Texto de lectura
........

Felipe Ramos
"Yo tendré satisfacción, yo seré satisfecho", clama Tom Waits en directa alusión al clásico de los Rolling Stones, mientras el mismo Keith Richards empalma la guitarra en "Satisfied", una de las canciones más vivas de "Bad as me", su primer álbum en siete años.
El disco, compuesto por Waits y su mujer, Kathleen Brennan, posee la teatralidad que suele acompañar sus obras desde que editara "Swordfishtrombones" en 1983, a partir del cual sus canciones se transformaron en verdaderas creaciones surrealistas, en que Waits da vida a personajes que interpretan sus obras. No obstante, en "Bad as me" hay composiciones que recuerdan su primera etapa, donde el oriundo de San Diego más parecía un cantante de un club de jazz barato que se negaba a dejar el escenario a medida que acababa la noche.
Waits en muchas partes del disco deja su vozarrón característico, que parece salido de una botella de bourbon y un cartón de Marlboro corrientes, para volverse más tenue. Hay pasajes, como en "Talking at the same time", en que incluso parece desvanecerse entre las letras que hablan sobre la guerra y la crisis económica en Estados Unidos, dos de los temas más recurrentes del álbum.
Es en estos pasajes más calmados donde se encuentran los puntos más altos de "Bad as me". Se puede decir que Waits, a sus casi 62 años, ha encontrado el regreso a su primera etapa donde la sensibilidad primaba por sobre el "ruido controlado", aquel estado sonoro que lo transformó en un músico de culto, venerado tanto por melómanos como por artistas.
Canciones como "Face to the highway", donde habla sobre la carretera como aquel espacio de escape y redención tan citado en la literatura y las artes norteamericanas; "Pay me", tema en el cual habla sobre el artista que es pagado "para no volver a casa", recordando a sus propias canciones de mediados de los setenta "The piano has been drinking" y "I'm your late night evening prostitute"; el casi bolero "Back in the crowd"; "Last leaf", donde canta a dúo con Richards, y "New year's eve", resaltan y demuestran que hay pocos como Waits a la hora de imprimir emoción en una canción.

........

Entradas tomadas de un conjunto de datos

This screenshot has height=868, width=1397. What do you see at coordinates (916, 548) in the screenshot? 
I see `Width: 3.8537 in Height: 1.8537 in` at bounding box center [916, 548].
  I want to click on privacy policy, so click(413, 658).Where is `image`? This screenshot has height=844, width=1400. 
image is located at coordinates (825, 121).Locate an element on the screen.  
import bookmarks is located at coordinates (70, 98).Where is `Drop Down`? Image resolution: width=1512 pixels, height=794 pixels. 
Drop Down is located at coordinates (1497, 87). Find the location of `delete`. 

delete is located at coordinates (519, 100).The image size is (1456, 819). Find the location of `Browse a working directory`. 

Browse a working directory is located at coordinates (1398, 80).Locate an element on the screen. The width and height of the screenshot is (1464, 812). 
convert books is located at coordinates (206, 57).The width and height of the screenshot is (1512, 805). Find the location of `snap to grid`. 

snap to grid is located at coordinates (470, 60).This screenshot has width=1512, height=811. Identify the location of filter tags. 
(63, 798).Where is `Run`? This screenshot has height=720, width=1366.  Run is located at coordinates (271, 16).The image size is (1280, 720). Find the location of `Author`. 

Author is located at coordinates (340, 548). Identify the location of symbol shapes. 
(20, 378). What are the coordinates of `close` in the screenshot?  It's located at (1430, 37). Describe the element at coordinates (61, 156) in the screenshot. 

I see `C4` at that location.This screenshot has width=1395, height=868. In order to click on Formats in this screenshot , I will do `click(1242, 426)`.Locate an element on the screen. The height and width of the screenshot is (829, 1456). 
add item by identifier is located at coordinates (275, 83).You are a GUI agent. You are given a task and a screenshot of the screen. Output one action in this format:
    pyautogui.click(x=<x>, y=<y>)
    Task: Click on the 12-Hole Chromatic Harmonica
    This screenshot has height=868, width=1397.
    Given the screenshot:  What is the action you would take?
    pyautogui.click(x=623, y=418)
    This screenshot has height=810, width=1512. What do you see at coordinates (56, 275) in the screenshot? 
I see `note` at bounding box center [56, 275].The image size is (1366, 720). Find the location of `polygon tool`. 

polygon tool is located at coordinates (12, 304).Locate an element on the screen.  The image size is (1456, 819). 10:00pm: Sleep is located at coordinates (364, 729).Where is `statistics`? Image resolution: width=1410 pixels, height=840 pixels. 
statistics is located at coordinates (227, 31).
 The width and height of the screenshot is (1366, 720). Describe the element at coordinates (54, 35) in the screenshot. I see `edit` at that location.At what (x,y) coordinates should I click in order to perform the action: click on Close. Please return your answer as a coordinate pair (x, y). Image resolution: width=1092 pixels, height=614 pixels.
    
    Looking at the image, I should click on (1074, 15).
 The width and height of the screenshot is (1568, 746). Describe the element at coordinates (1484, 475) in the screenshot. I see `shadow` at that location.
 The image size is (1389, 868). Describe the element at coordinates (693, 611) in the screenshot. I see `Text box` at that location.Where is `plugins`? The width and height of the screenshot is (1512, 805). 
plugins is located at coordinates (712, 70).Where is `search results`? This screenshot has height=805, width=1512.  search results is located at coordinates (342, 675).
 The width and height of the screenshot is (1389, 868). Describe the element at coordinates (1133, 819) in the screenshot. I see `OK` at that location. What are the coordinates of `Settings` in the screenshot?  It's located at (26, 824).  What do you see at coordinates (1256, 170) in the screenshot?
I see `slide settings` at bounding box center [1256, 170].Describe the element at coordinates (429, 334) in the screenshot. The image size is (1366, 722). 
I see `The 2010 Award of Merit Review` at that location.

........

Tareas a realizar
**a.** Responde estas preguntas con datos de la reseña sobre "Bad as me":
(i) ¿Con quién compuso Tom Waits el disco?
(ii) ¿Qué álbum editó Waits en 1983?
(iii) ¿Con quién canta a dúo en "Last leaf"?
**b.** Escribe la continuación de la reseña sobre "Bad as me" a partir de su última oración.

Resultados del ejercicio
**a.**
(i) Con su mujer, Kathleen Brennan.
(ii) "Swordfishtrombones".
(iii) Con Keith Richards.

**b.**
En otros momentos, es el ritmo del blues que recuerda a Howlin' Wolf -una de las piedras angulares del género salido del Delta del Mississippi- es el que se impone. "Get lost" es un claro ejemplo con su ritmo que recuerda a los primeros rock n' rolls de los cincuenta, mientras "Hell broke luce" rememora la crudeza de sus discos "Bone Machine" (1992) y "Mule variations" (1999), en una de las interpretaciones sobre la guerra más dramática que ha entregado el rock en la última década.
En mucho ayuda la tremenda banda de apoyo que secunda a Waits. Músicos de la talla de David Hidalgo, de Los Lobos; Larry Taylor, de Canned Heat; Flea, de los Red Hot Chili Peppers; Les Claypool, de Primus, y el mismo Keith Richards ya son parte recurrente de las grabaciones de Waits. A través de Twitter, Flea manifestó a "El Mercurio" sentirse honrado de haber participado en el disco, el cual -a diferencia de la última entrega de los Red Hot Chili Peppers, "I'm with you"- merece un lugar entre las mejores producciones de 2011.